(Source records)
■ ■ ■

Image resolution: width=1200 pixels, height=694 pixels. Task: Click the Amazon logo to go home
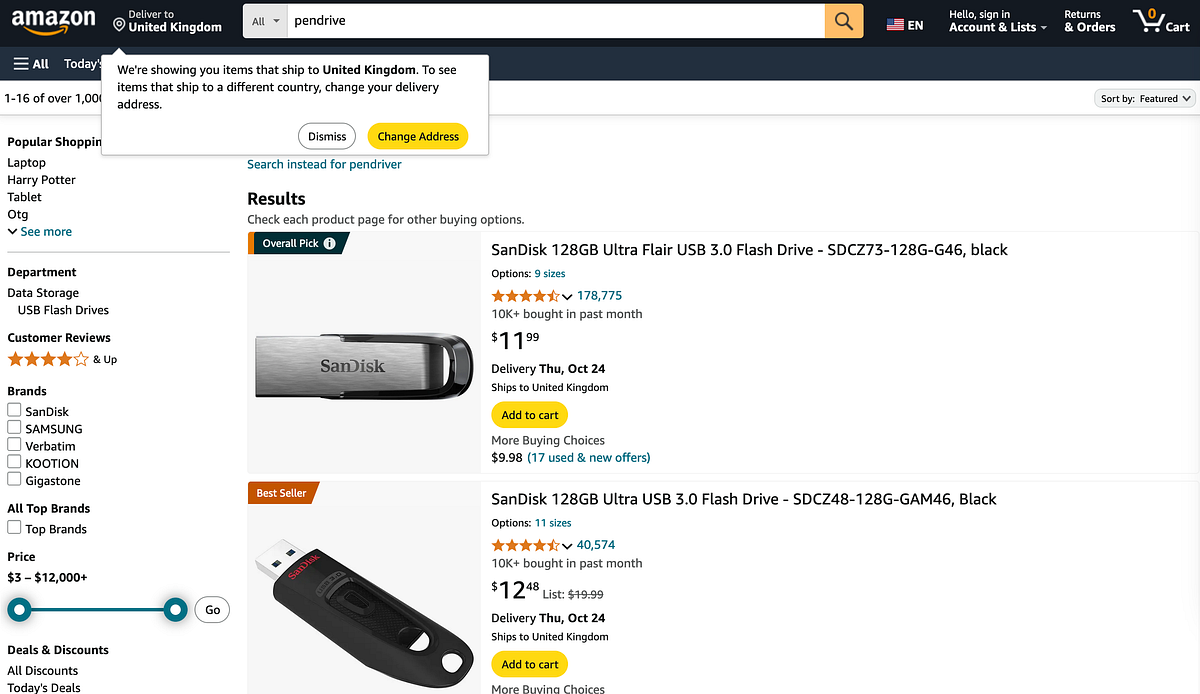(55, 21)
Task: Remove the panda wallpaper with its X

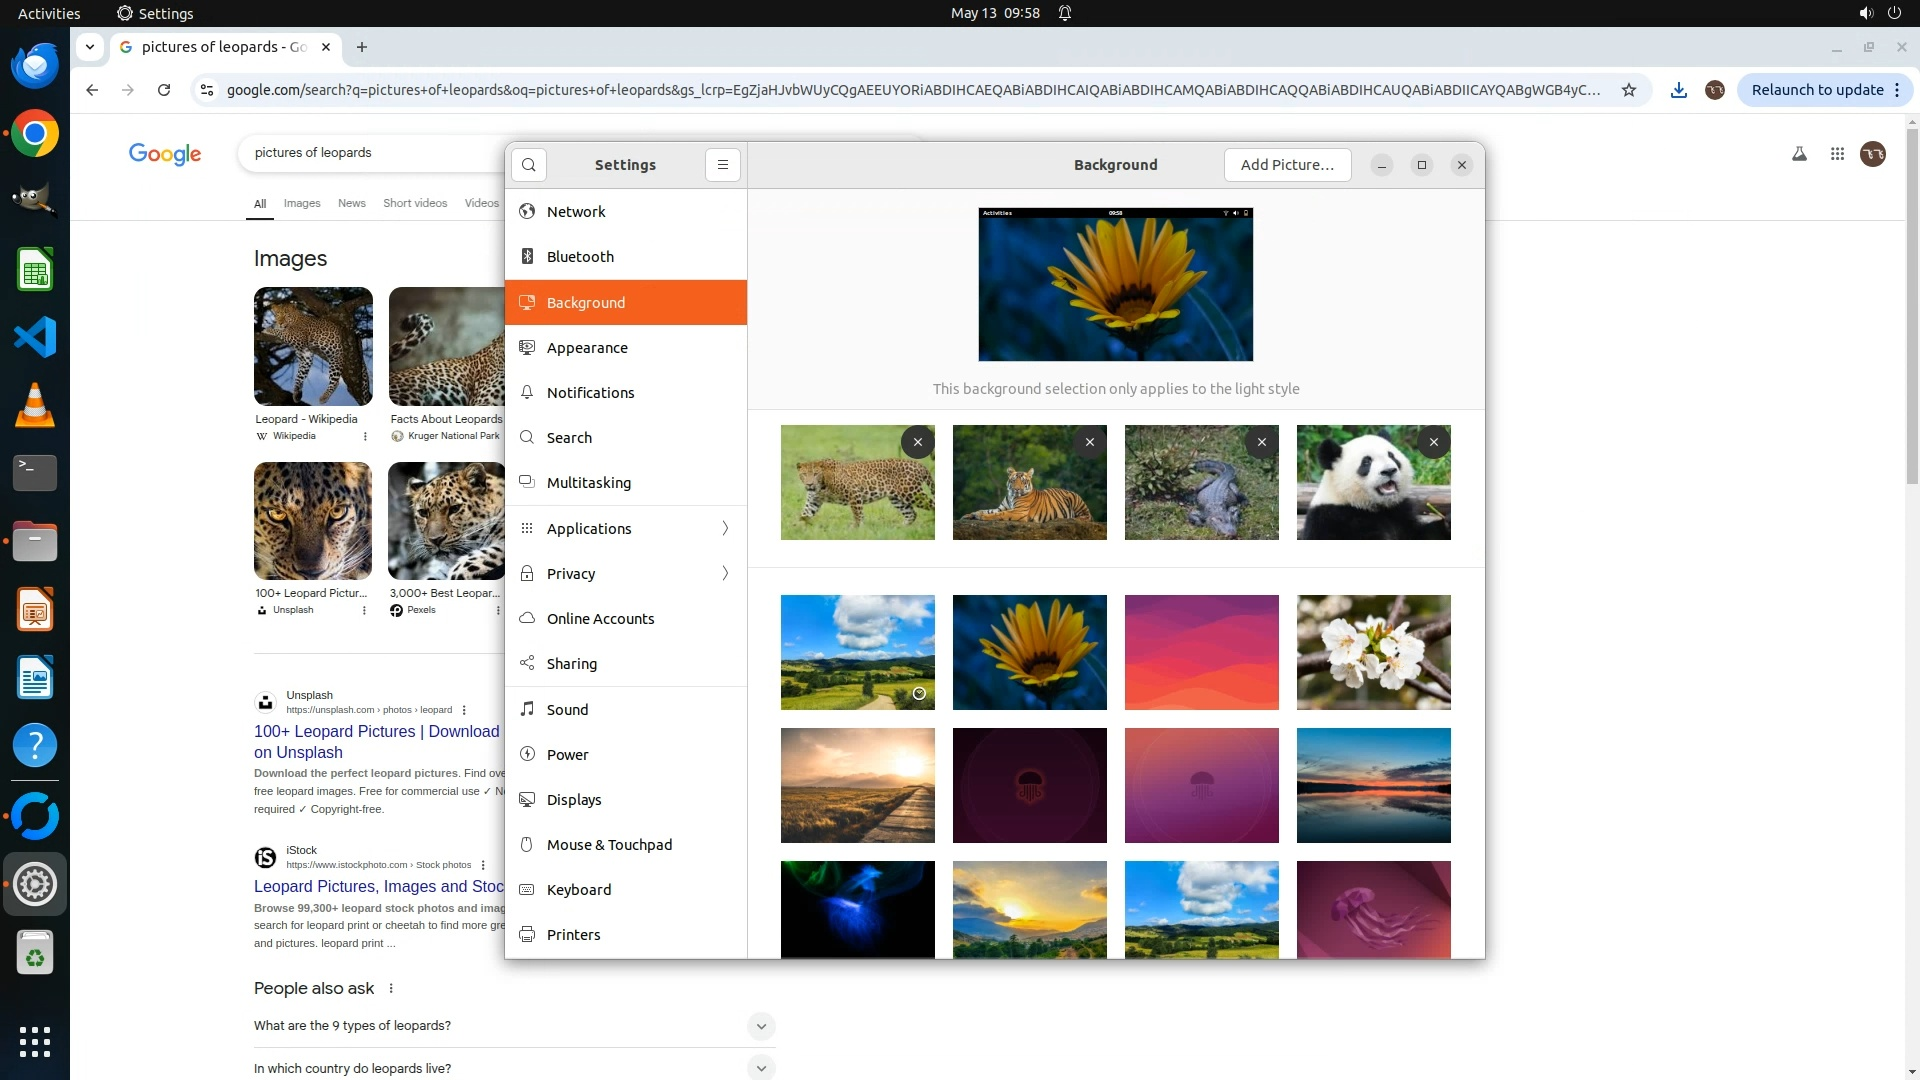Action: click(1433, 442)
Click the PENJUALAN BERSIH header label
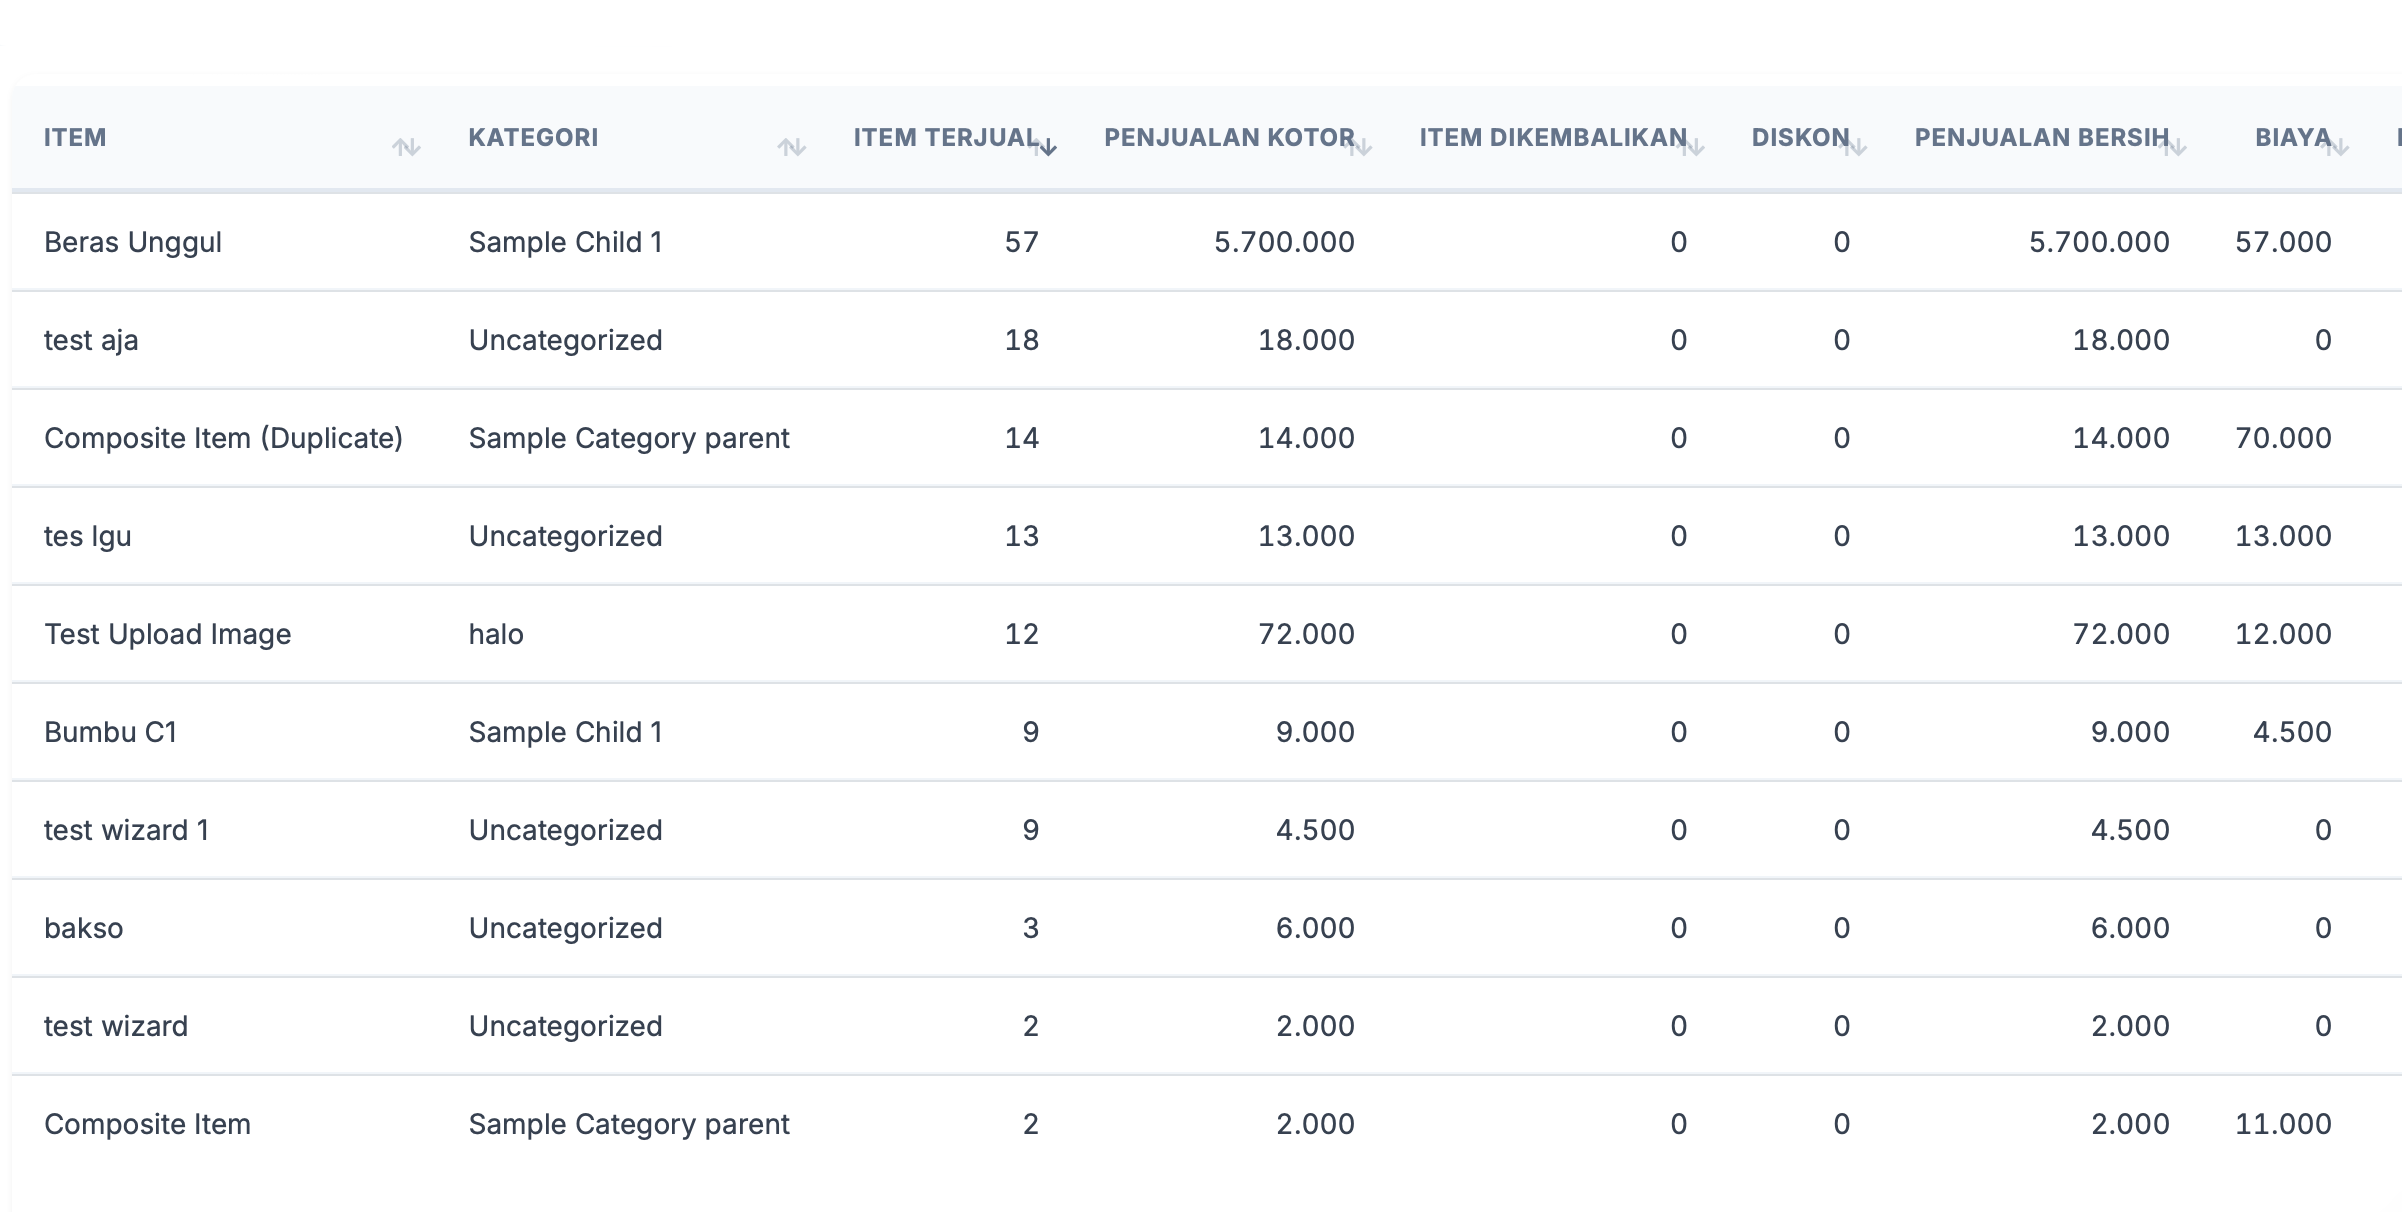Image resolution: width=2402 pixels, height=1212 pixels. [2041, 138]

■ ■ ■

* [EXERCISE DESCRIPTION] Rewrite the records above, replacing "Task" with "Instruction" and leaving everything else the same. Omit the pictures from your answer.

* [WORKED SOLUTION]
Image resolution: width=1200 pixels, height=694 pixels. Instruction: Click the Amazon logo to go home
(55, 21)
Instruction: Remove the panda wallpaper with its X

Action: click(1433, 442)
Click the PENJUALAN BERSIH header label
Image resolution: width=2402 pixels, height=1212 pixels. [2041, 138]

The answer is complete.